642 Views Asked by At

Came across this solution to problem on expected number of dice rolls to get 1,2,3,4,5,6. I reproduce it below:

For $i=1$ to $n$, define Bernoulli random variables $X_i$ by $X_i=1$ if at $i$ we have the beginning of the sequence $123456$, and by $X_i=0$ otherwise. Then $Y=\sum_1^n X_i$ is the number of times the sequence $123456$ appears.

By the linearity of expectation, we have $E(Y)=\sum_1^n E(X_i)$. But for any $i$ which is not too large, $E(X_i)=\Pr(X_i=1)=\frac{1}{6^6}$. It follows that $E(Y)=\frac{n-5}{6^6}$.
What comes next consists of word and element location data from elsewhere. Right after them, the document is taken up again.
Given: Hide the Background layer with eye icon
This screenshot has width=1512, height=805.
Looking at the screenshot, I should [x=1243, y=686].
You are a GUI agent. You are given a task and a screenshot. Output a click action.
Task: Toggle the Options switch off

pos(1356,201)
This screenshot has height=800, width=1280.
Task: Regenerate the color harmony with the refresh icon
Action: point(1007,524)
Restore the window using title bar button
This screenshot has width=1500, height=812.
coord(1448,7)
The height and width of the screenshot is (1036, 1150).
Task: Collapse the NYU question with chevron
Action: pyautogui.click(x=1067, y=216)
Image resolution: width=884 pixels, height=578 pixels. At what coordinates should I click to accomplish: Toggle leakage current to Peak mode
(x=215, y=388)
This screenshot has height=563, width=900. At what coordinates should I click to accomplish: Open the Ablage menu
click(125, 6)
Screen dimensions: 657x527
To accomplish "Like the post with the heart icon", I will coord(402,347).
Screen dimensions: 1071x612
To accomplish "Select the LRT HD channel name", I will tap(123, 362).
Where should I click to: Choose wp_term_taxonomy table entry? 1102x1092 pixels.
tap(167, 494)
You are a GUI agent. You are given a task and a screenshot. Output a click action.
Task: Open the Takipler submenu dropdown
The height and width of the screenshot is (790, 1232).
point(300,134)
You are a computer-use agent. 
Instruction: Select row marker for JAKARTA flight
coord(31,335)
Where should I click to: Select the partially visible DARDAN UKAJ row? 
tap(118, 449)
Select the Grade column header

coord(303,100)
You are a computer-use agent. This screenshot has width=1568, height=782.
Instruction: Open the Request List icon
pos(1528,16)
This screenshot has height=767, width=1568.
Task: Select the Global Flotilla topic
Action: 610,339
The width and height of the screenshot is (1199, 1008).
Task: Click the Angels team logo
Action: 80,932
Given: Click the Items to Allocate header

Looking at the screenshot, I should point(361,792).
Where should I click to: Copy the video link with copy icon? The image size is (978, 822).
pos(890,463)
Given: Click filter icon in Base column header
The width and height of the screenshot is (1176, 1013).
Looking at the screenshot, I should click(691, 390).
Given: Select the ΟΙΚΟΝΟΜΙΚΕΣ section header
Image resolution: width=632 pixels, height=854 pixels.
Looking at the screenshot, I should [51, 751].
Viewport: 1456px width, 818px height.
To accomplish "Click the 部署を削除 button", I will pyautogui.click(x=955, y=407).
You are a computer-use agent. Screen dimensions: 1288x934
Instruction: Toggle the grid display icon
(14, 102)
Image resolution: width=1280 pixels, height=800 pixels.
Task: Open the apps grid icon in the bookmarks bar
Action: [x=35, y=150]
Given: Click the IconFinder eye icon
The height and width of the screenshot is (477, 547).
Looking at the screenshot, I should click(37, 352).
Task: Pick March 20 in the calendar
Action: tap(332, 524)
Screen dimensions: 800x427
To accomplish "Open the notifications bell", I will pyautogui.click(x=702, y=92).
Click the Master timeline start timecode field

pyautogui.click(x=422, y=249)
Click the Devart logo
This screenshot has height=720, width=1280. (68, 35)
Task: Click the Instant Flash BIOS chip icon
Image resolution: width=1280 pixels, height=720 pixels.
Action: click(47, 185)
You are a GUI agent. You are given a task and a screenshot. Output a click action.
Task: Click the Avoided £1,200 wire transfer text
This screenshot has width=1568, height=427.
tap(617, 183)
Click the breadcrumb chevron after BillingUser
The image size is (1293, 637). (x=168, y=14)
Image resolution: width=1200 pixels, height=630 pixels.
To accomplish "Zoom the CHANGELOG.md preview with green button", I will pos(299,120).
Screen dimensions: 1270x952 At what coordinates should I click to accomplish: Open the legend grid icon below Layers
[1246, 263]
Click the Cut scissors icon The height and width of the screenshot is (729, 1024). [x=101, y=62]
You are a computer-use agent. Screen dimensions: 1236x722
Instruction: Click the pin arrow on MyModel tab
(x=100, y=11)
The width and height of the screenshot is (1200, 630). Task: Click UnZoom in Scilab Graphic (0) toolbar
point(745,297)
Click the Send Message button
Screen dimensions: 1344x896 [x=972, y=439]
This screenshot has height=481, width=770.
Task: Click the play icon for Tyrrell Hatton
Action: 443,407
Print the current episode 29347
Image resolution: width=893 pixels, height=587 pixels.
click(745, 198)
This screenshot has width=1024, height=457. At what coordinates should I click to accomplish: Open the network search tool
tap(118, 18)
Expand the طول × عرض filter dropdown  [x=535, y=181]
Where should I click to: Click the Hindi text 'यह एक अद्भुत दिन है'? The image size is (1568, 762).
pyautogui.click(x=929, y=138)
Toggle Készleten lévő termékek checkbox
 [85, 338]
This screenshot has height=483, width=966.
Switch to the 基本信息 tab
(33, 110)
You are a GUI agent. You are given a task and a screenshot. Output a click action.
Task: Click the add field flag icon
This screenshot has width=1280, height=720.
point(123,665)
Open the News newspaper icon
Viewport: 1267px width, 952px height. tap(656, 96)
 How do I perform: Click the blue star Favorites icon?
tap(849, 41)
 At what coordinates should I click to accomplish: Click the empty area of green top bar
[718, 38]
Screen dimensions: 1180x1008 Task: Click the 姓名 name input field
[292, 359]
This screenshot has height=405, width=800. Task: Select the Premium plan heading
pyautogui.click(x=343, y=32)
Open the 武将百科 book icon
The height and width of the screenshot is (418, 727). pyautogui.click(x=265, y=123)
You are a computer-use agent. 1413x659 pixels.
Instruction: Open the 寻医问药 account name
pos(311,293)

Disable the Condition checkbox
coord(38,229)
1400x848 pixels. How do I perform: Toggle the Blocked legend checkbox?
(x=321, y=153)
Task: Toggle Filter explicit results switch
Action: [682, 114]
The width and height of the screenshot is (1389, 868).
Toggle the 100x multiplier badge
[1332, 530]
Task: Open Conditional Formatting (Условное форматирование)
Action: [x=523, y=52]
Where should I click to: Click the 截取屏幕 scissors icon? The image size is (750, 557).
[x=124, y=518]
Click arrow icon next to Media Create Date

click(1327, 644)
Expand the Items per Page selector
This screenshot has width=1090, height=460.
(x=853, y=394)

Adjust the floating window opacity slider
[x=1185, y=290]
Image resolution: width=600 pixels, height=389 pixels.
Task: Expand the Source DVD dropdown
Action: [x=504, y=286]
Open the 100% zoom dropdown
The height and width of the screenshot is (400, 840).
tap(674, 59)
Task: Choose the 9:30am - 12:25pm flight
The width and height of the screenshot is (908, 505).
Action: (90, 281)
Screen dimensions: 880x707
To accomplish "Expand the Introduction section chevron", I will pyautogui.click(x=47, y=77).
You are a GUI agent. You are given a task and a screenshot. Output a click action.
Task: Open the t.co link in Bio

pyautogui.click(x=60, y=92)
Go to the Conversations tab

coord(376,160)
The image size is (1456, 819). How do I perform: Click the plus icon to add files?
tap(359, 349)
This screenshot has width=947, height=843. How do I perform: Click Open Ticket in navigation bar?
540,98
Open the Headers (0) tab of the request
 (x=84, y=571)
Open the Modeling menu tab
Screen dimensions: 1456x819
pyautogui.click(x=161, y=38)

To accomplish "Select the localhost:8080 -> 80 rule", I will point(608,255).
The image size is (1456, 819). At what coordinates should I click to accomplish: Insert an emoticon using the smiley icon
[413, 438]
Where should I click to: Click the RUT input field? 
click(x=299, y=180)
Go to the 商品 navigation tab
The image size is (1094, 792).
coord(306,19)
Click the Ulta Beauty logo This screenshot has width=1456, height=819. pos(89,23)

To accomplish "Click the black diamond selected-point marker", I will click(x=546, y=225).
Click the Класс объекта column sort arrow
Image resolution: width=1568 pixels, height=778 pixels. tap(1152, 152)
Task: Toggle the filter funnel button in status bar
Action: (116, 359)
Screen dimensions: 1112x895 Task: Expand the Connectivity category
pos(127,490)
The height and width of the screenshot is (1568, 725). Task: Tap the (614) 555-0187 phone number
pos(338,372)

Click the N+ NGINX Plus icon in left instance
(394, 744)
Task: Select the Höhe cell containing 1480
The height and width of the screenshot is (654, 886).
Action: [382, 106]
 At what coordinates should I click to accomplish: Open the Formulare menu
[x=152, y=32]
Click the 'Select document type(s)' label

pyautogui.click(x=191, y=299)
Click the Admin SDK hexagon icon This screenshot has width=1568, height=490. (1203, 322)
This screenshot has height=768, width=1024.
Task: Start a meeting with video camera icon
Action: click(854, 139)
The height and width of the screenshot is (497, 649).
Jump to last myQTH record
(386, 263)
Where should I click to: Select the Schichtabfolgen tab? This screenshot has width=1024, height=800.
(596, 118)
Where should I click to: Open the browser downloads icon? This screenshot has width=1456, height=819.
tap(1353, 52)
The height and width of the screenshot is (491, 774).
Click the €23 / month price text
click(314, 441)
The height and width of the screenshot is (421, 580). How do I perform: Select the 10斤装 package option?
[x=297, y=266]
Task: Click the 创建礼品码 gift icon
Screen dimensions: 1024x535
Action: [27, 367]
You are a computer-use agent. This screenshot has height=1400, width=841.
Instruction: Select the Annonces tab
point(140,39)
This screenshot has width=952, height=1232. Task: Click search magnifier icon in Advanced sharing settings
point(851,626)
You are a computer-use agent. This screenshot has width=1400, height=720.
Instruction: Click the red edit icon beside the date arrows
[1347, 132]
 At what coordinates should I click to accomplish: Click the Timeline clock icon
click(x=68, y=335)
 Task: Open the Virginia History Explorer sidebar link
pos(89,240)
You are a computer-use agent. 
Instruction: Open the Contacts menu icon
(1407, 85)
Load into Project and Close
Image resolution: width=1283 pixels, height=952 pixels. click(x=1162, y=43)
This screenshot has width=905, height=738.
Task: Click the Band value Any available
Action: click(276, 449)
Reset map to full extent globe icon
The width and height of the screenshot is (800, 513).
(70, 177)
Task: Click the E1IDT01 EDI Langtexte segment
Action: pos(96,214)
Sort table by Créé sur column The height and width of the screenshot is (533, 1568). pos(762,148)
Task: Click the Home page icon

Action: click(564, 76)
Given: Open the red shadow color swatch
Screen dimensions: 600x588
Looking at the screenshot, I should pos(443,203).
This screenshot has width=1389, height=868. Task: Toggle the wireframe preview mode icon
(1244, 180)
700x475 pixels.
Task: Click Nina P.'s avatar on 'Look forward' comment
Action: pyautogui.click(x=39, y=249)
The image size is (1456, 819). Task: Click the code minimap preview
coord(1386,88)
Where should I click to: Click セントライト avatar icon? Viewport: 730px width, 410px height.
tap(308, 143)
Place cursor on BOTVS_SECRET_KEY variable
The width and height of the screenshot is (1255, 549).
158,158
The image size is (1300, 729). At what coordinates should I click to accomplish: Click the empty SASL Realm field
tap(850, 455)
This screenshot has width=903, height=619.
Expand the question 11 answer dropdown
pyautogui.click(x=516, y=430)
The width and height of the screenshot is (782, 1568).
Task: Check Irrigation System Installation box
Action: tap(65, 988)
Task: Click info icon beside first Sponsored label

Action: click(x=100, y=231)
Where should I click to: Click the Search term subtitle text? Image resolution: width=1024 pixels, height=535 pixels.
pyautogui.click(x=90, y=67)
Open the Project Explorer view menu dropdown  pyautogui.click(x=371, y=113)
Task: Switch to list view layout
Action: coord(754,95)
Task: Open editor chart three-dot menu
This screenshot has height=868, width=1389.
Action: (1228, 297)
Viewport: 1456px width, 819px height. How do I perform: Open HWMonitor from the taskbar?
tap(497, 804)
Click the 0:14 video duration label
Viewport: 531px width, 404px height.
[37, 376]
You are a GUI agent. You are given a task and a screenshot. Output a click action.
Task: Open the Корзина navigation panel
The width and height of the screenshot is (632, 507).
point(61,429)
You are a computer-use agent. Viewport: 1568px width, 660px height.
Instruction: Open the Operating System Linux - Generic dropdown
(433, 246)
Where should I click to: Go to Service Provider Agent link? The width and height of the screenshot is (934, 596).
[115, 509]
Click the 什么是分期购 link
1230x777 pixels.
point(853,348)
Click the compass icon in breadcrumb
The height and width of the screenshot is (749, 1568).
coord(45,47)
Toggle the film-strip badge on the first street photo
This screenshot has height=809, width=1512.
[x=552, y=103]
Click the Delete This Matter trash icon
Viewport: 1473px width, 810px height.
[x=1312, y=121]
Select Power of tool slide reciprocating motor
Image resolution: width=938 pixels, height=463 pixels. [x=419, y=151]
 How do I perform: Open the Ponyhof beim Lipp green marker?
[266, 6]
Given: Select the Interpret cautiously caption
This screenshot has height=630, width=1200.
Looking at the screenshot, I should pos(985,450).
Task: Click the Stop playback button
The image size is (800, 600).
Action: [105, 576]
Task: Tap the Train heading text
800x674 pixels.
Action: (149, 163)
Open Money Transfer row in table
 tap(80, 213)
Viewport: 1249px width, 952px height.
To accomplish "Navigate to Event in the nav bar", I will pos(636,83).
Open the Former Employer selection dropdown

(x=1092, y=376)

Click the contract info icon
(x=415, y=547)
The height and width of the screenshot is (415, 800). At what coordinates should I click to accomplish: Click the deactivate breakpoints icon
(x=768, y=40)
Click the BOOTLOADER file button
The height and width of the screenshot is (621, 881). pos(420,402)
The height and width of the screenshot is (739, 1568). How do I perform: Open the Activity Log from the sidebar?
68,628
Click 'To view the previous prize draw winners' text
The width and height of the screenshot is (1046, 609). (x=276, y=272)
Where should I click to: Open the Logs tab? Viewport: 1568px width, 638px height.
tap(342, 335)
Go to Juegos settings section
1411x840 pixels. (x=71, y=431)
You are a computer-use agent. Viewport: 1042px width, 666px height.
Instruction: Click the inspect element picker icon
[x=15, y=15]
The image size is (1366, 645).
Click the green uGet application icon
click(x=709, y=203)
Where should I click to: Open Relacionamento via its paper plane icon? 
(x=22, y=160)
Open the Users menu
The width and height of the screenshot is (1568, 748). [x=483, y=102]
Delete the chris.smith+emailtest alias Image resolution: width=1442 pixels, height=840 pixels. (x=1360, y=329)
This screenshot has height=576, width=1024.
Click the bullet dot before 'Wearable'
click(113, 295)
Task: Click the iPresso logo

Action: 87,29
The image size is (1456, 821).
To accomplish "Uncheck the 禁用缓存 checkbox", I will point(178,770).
I believe I follow the solution. But it seems like, if we go for any other sequence, like 111222, I would get the same result, since the linearity of expectation doesn't require random variables be independent.

Though intuitively, 111222 should have fewer expected number of rolls than 123456? Since for 123456, I have to get reach roll exactly right, otherwise I have to start over for the desired sequence. But for 111222, it doesn't matter if I get 10 1's in a row, as long as I get next roll = 2, I can keep going? i.e., I don't have to "start over", I can resume halfway. Actually, this solution explicity pointed out that for other sequences, the number of rolls are different.

So, does the provided answer doesn't work for arbitrary sequence? If not, why?

[EDIT after Joriki's answer] My main question is why the linearity of expectation doesn't work. Yes I get that in the approach of linearity of expectation, we are looking for n such that E(y)=1, which might be a different question from "expected number of rolls until we hit 123456", but I struggle to understand why they are different.

1

There are 1 best solutions below

4
On BEST ANSWER

It seems that you misunderstood the first question you linked to, possibly due to its ungrammatical formulation. The first linked question says “we count the number of time when the sequence $123456$ appears”, which is unclear because it’s ungrammatical, but the rest of the question suggests that the intended meaning was “we count the number of times the sequence $123456$ appears”, and this is accordingly also the formulation used in the accepted answer.

Your question about the expected number of rolls to get $123456$ (which is also the question asked in the second question you linked to) is a very different question – the answer is much larger (of the order of $6^6$ instead of $6^{-6}$); it cannot be answered by just applying linearity of expectation; and you’re right in thinking that the answer to this question does depend on the particular sequence.